Downhill From Everywhere – Jackson Browne
Leftover Feelings – John Hiatt with The Jerry Douglas Band
Native Sons – Los Lobos
Outside Child – Allison Russell
Stand For Myself – Yola
Best Traditional Blues Album
For albums containing at least 51% playing time of new vocal or instrumental traditional blues recordings.

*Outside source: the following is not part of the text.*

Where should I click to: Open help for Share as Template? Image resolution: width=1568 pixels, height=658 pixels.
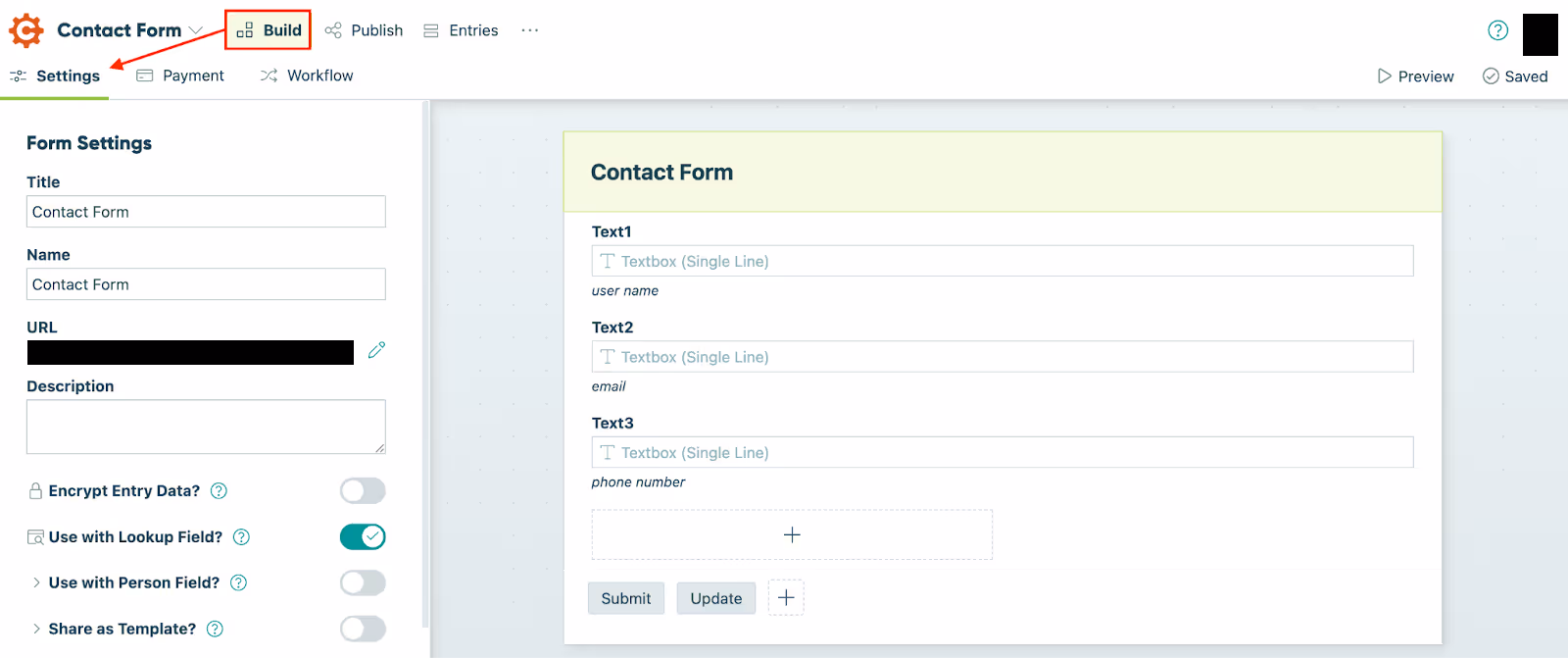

100 Years Of Blues – Elvin Bishop & Charlie Musselwhite
Traveler’s Blues – Blues Traveler
I Be Trying – Cedric Burnside
Be Ready When I Call You – Guy Davis
Take Me Back – Kim Wilson
AC/DC frontman Brian Johnson had a blast recording Power Up — but maintains he’s merely a vehicle for guitarist Angus Young‘s creative vision: “Well, it’s just great rock lyricism but the thing is, mainly it’s upbeat — and that’s what we need right now. And all the songs are just upbeat and they just get your toes a-tappin’ — y’know? (Laughs) And I had a ball doin’ them. There was some nice, tricky ones to get through and that just makes it exciting when you’re doin’ them, y’see? Y’get challenged. But at the end of the day, you have to sing, or do the lyrics, and sing the song the way that Angus imagines it in his mind when he sits and puts it down, y’see?”
The majority of McCartney III was recorded during the pandemic, which forced the former-Beatle to tie up some music loose ends he had laying around, as well as experiment in the studio. McCartney explained that he initially had hit the studio to record some incidental film music he was working on — but those sessions slowly evolved into the latest one-man-band album: “I was completing songs, just for my own fun, and I wrote some special ones and then I finished ones I had been meaning to finish. And all in all, I suddenly had 11 tracks — all finished, ready to go. So, I thought, well, I don’t know what I’d do with this. It’s an album, maybe. And then I realized, ’cause I’d played everything on the album; this is Number Three in the trilogy.”
Dave Grohl told us a while back that after a quarter century, he finds the Foos’ continuing success mystifying: “I don’t know what it is, but it just keeps on getting better, y’know? And as it all sort of grows and changes, we look at each other every time something happens, like a Grammy nomination or a big show selling out, we look at each other and we’re like, ‘Can you believe that? Isn’t that nuts?’ ‘Cause we don’t feel any different, y’know?”